WHAT IS ASKED
Reproduce each of the following lines word for word, without changing anything.

>>>

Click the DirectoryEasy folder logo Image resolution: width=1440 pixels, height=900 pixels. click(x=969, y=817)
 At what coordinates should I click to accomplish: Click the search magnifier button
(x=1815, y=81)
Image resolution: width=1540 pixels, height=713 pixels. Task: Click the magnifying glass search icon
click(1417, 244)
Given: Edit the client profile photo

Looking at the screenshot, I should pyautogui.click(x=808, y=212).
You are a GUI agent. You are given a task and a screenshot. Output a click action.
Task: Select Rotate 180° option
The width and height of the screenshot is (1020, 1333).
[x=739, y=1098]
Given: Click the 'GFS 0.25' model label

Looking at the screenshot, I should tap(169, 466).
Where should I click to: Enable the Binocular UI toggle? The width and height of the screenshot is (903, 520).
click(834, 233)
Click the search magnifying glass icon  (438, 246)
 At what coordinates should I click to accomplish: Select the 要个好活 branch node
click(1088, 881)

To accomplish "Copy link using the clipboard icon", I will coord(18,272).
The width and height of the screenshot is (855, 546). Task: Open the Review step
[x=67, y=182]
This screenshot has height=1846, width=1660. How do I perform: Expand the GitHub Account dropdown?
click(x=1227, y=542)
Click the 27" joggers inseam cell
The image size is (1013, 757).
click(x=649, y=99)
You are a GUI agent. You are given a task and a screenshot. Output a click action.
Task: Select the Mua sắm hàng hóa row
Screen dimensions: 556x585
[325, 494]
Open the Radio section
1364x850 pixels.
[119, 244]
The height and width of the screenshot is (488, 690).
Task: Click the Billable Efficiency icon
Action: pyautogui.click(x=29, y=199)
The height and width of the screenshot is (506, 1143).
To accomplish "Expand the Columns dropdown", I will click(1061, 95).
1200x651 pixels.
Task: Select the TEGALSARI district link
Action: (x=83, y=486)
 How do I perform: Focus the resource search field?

<<<

ANSWER TO THE PROBLEM
Click the DirectoryEasy folder logo Image resolution: width=1440 pixels, height=900 pixels. click(x=969, y=817)
 At what coordinates should I click to accomplish: Click the search magnifier button
(x=1815, y=81)
Image resolution: width=1540 pixels, height=713 pixels. Task: Click the magnifying glass search icon
click(1417, 244)
Given: Edit the client profile photo

Looking at the screenshot, I should pyautogui.click(x=808, y=212).
You are a GUI agent. You are given a task and a screenshot. Output a click action.
Task: Select Rotate 180° option
The width and height of the screenshot is (1020, 1333).
[x=739, y=1098]
Given: Click the 'GFS 0.25' model label

Looking at the screenshot, I should tap(169, 466).
Where should I click to: Enable the Binocular UI toggle? The width and height of the screenshot is (903, 520).
click(834, 233)
Click the search magnifying glass icon  (438, 246)
 At what coordinates should I click to accomplish: Select the 要个好活 branch node
click(1088, 881)

To accomplish "Copy link using the clipboard icon", I will coord(18,272).
The width and height of the screenshot is (855, 546). Task: Open the Review step
[x=67, y=182]
This screenshot has height=1846, width=1660. How do I perform: Expand the GitHub Account dropdown?
click(x=1227, y=542)
Click the 27" joggers inseam cell
The image size is (1013, 757).
click(x=649, y=99)
You are a GUI agent. You are given a task and a screenshot. Output a click action.
Task: Select the Mua sắm hàng hóa row
Screen dimensions: 556x585
[325, 494]
Open the Radio section
1364x850 pixels.
[119, 244]
The height and width of the screenshot is (488, 690).
Task: Click the Billable Efficiency icon
Action: pyautogui.click(x=29, y=199)
The height and width of the screenshot is (506, 1143).
To accomplish "Expand the Columns dropdown", I will click(1061, 95).
1200x651 pixels.
Task: Select the TEGALSARI district link
Action: (x=83, y=486)
 How do I perform: Focus the resource search field?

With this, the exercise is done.